Write an English statement representing
  $$\forall x\exists y:\lnot P(x,y).$$
  Define all your terms first. Define $P$ and $x$ and $y$ first.


Answer: 
The answer then as I understanded will be : x is a student at harvard , y represents items on the cafeteria menu. P(x,y) means student x likes item y on the menu.So the statement will be : All students at Harvard don't like some items on the cafeteria menu.
 A: Well, as the problem says, you need to start by defining $P,$ $x,$ and $y.$ Both $x$ and $y$ should be categories of things, and $P$ should be a statement about those two categories of things. Once that's done, translate the logical sentence to English directly.
Edit: If we let $x$ range over students at Harvard, $y$ over items on the menu at the cafeteria, and $P(x,y)$ represent the statement "$x$ likes $y$," as you've suggested, then you are very close, indeed. The one thing that you didn't take into account is the symbol $\neg,$ which represents the negation of the statement that follows.

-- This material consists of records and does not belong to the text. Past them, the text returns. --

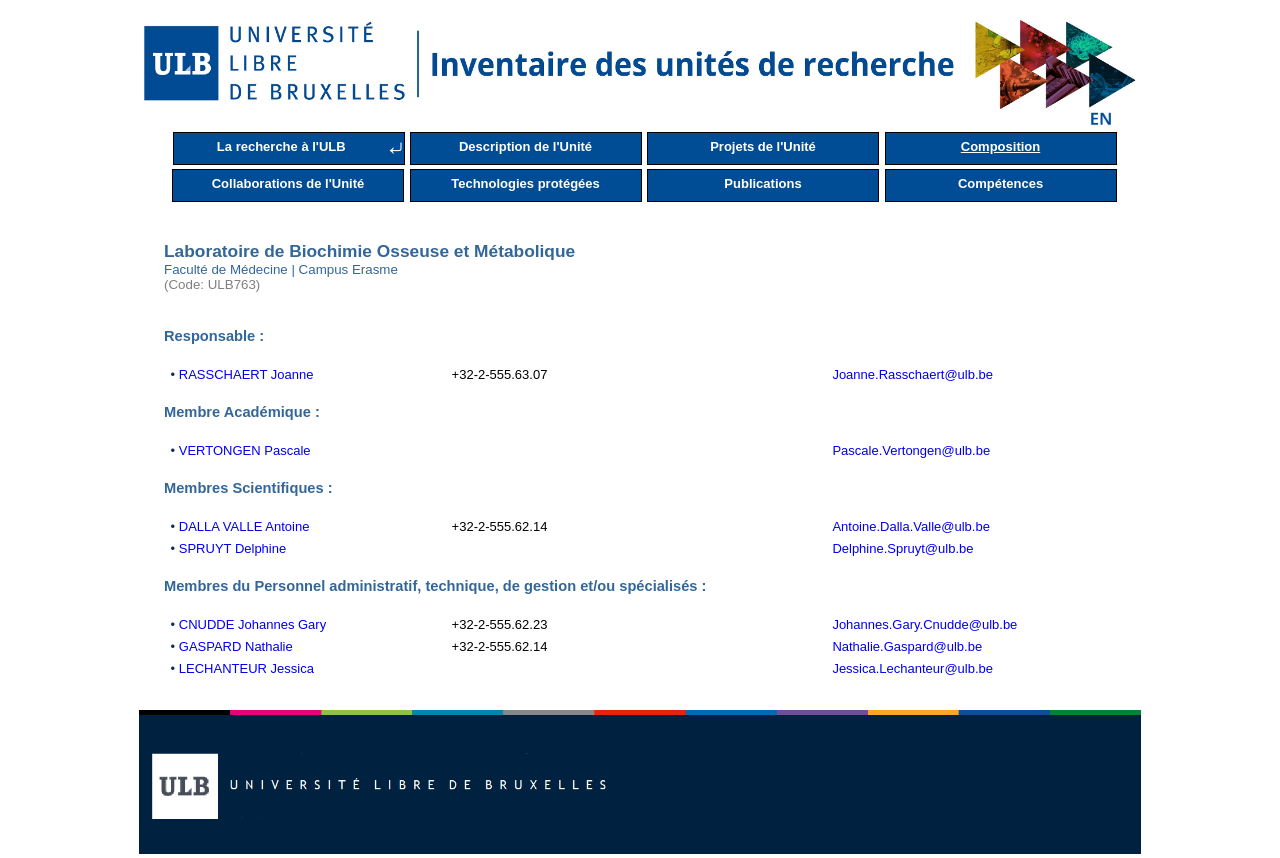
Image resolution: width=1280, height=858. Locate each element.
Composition (1000, 146)
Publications (762, 183)
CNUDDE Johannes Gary (252, 624)
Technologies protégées (525, 183)
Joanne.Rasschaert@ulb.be (912, 374)
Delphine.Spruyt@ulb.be (902, 548)
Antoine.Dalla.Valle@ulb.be (911, 526)
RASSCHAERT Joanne (246, 374)
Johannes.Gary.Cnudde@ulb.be (924, 624)
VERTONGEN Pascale (245, 450)
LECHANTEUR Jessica (246, 668)
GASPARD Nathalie (236, 646)
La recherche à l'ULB (281, 146)
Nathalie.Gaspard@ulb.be (907, 646)
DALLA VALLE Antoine (244, 526)
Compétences (1000, 183)
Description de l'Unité (525, 146)
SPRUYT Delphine (232, 548)
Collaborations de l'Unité (288, 183)
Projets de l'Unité (763, 146)
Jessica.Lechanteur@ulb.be (912, 668)
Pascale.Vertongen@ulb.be (911, 450)
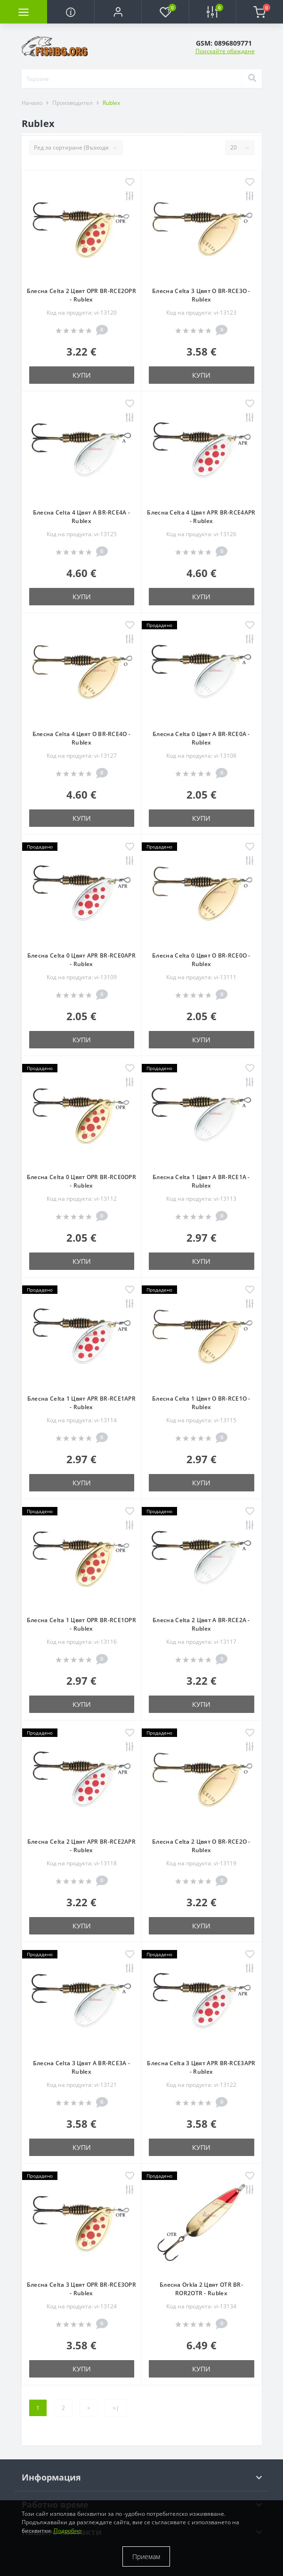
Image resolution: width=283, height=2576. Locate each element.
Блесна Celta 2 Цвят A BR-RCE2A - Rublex (201, 1624)
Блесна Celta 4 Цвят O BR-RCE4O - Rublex (81, 738)
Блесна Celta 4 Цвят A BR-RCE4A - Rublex (81, 516)
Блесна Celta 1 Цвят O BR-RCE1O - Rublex (201, 1403)
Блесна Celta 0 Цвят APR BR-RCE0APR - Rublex (81, 959)
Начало (32, 103)
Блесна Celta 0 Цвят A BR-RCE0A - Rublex (201, 738)
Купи (82, 375)
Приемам (146, 2556)
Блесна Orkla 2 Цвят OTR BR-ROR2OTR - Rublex (201, 2289)
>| (116, 2408)
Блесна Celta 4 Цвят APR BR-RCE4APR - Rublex (201, 516)
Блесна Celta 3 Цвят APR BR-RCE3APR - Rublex (201, 2067)
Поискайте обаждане (225, 51)
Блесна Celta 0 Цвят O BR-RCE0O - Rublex (201, 959)
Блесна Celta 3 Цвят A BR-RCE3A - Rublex (81, 2067)
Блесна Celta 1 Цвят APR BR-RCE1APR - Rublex (81, 1403)
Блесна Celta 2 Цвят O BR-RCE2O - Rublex (201, 1846)
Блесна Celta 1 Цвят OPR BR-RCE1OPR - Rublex (81, 1624)
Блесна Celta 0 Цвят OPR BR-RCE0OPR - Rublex (81, 1181)
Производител (72, 103)
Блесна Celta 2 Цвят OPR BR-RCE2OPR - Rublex (81, 295)
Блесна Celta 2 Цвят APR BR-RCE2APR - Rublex (81, 1846)
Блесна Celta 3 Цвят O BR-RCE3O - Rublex (201, 295)
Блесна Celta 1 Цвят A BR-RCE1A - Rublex (201, 1181)
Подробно (67, 2531)
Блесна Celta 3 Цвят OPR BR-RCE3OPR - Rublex (81, 2289)
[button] (117, 12)
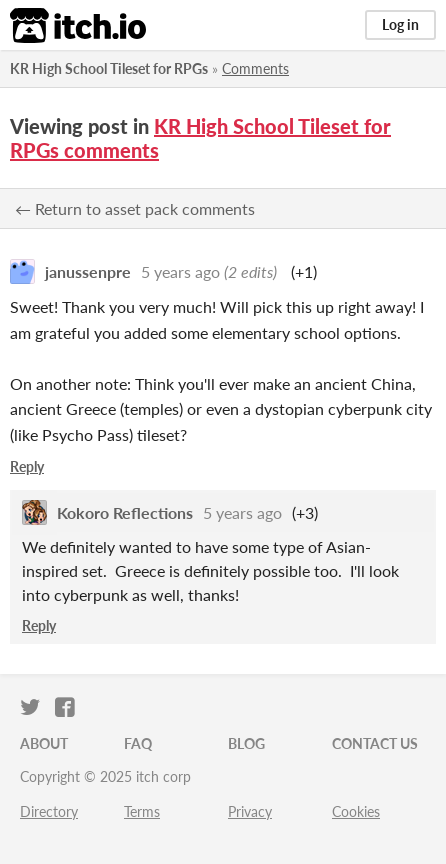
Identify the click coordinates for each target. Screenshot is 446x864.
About (44, 743)
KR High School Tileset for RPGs (109, 68)
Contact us (375, 743)
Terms (142, 811)
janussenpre (88, 271)
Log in (400, 24)
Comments (255, 68)
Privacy (250, 811)
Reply (27, 466)
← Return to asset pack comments (135, 208)
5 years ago (180, 271)
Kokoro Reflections (125, 512)
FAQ (138, 743)
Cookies (356, 811)
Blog (246, 743)
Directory (49, 811)
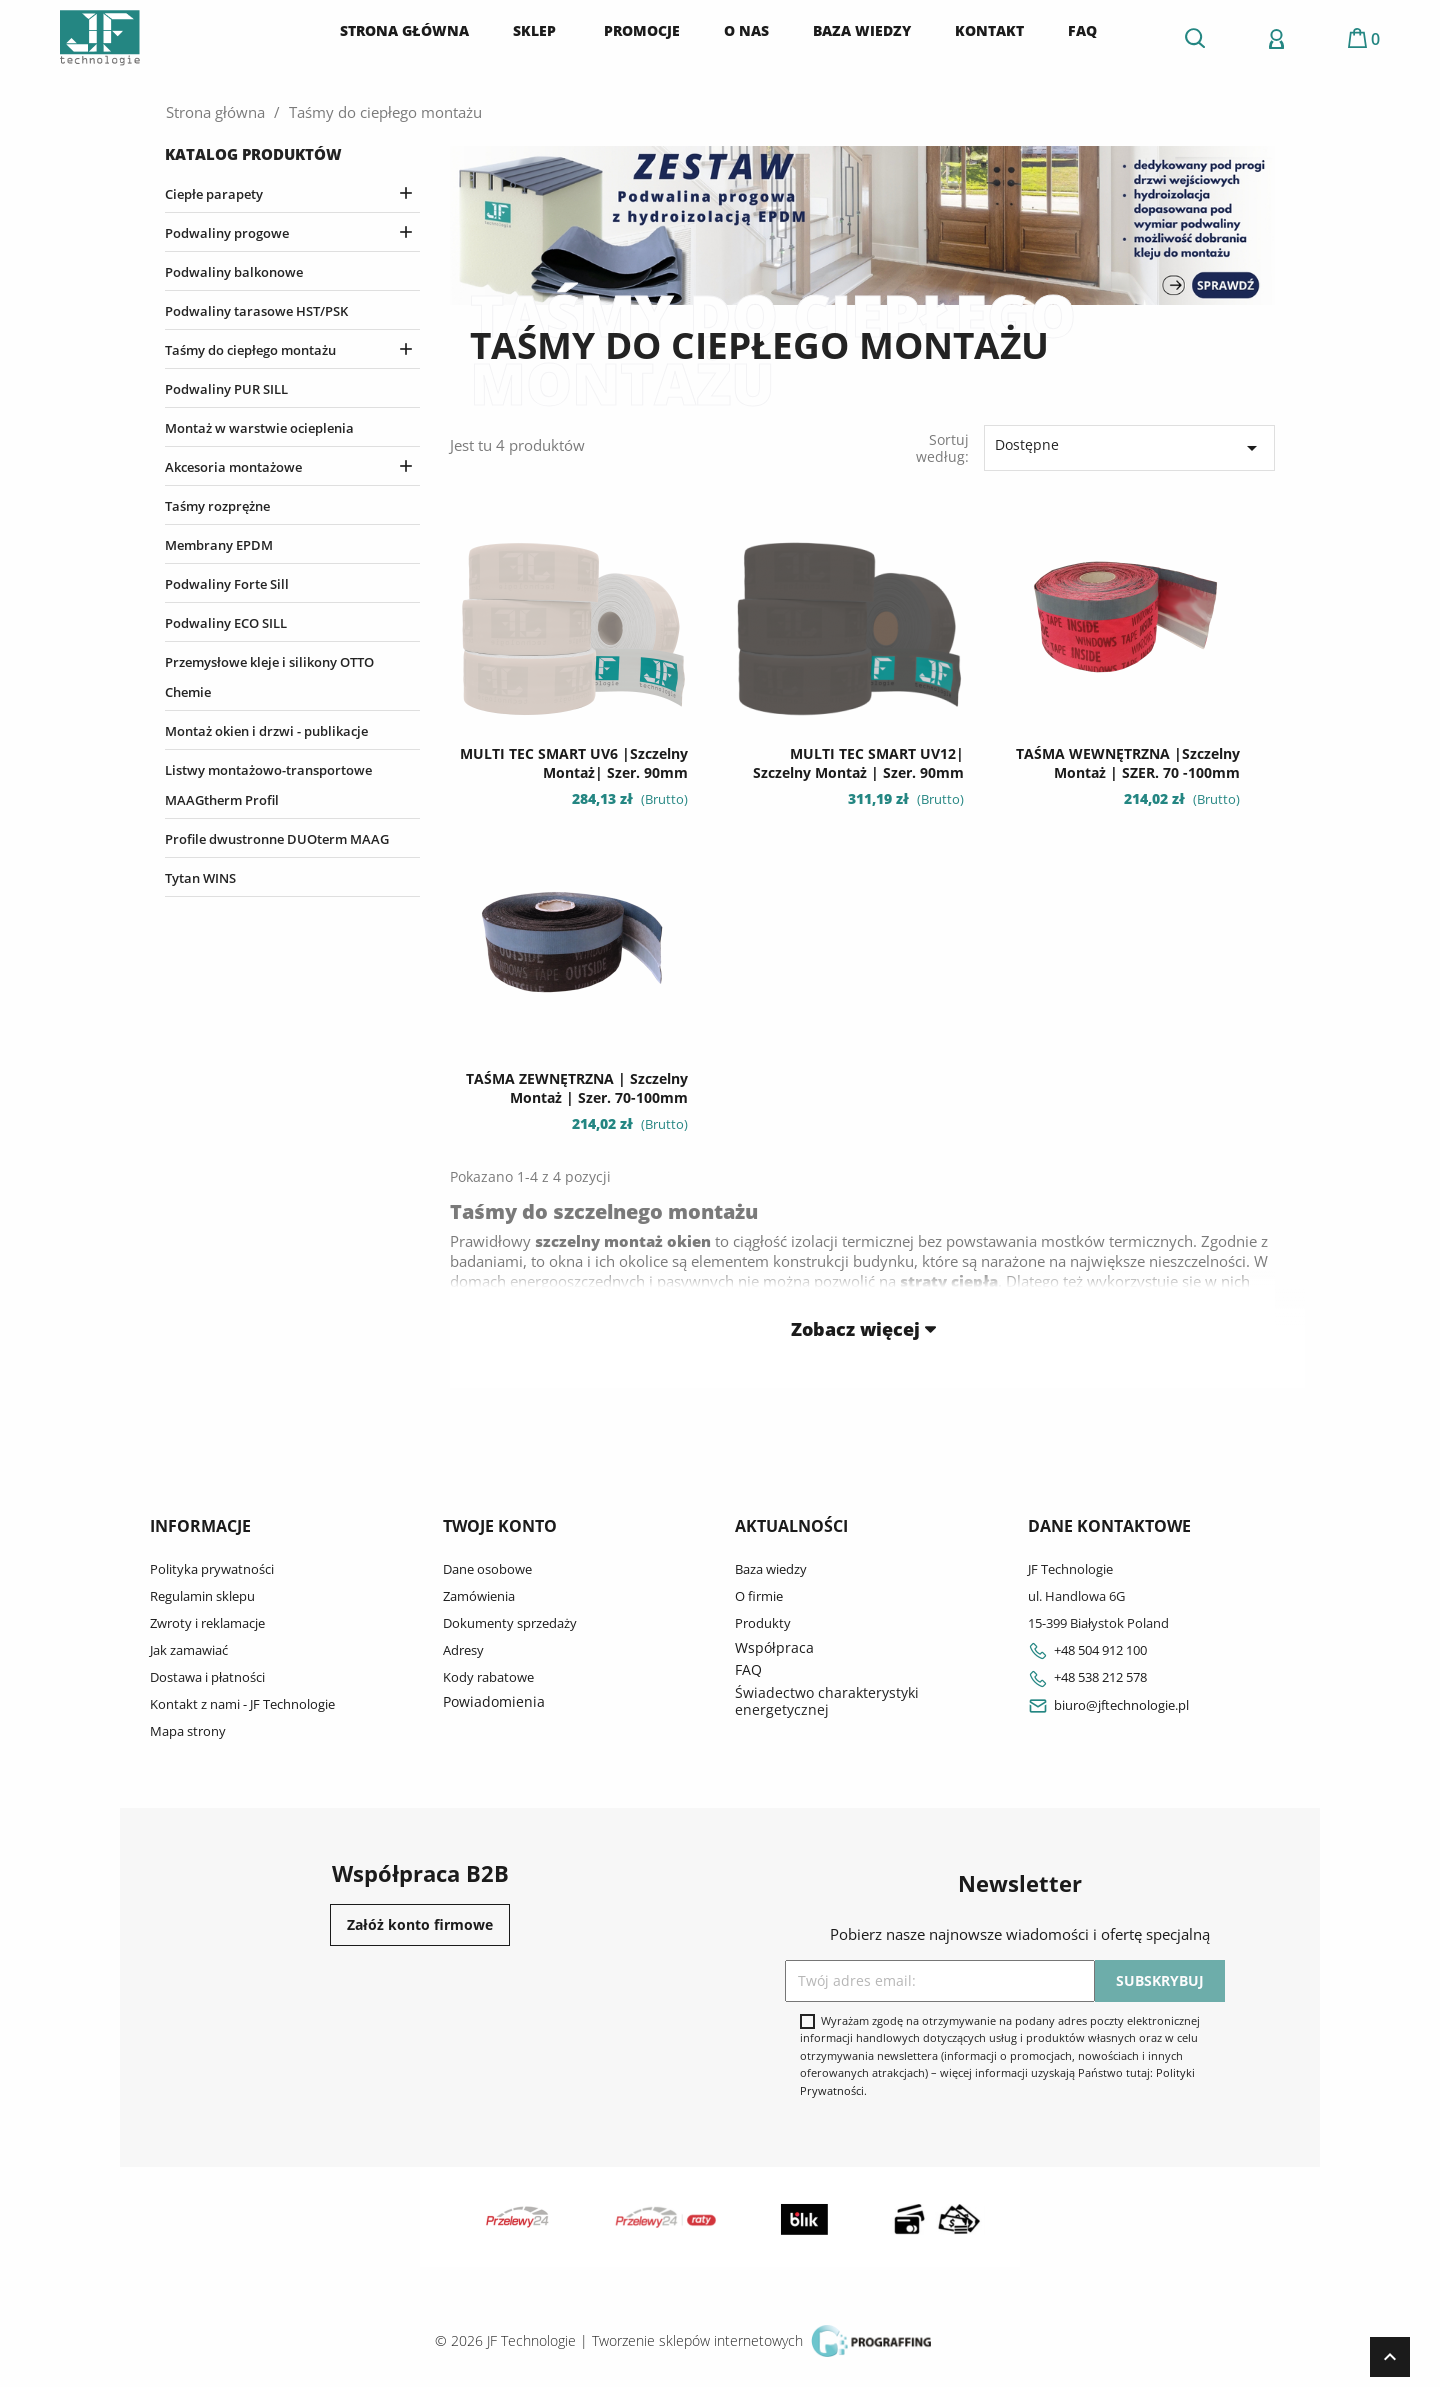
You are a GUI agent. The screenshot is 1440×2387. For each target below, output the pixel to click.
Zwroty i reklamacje (207, 1623)
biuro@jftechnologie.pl (1108, 1705)
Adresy (463, 1650)
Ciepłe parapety (214, 194)
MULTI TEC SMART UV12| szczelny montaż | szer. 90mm (858, 763)
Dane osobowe (487, 1569)
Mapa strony (188, 1731)
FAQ (748, 1669)
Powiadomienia (494, 1701)
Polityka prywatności (212, 1569)
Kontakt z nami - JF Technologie (242, 1704)
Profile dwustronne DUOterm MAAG (277, 839)
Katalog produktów (253, 154)
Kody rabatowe (488, 1677)
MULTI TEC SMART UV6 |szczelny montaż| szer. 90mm (574, 763)
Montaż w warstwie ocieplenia (259, 428)
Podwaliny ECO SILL (226, 623)
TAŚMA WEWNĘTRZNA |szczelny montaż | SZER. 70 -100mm (1128, 763)
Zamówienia (479, 1596)
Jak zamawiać (189, 1650)
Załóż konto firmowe (420, 1924)
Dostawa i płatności (207, 1677)
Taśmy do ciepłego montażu (250, 350)
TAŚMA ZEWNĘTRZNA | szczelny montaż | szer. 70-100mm (577, 1088)
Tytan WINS (200, 878)
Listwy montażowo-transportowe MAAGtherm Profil (268, 785)
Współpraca (774, 1647)
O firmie (759, 1596)
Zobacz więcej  (863, 1328)
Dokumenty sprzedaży (510, 1623)
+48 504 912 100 (1087, 1650)
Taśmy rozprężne (217, 506)
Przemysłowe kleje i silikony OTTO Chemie (269, 677)
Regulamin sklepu (202, 1596)
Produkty (763, 1623)
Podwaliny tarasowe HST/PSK (256, 311)
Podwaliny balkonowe (234, 272)
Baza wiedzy (771, 1569)
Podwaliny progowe (227, 233)
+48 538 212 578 (1087, 1677)
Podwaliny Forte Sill (227, 584)
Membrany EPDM (219, 545)
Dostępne (1129, 447)
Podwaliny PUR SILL (226, 389)
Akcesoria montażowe (233, 467)
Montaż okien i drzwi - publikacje (266, 731)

So, for example, $\neg P(x,y)$ would represent the statement "$x$ does not like $y$." How does that alter your answer?
A: For example, if $P(x,y)$ is the statement "$x$ likes $y$", where $x$ ranges over people and $y$ ranges over things, your English statement could be the first clause of a well-known (at least in North America) advertising slogan.
The second clause is $\lnot \exists x \lnot P(x,s)$, where $s$ is the brand being advertised.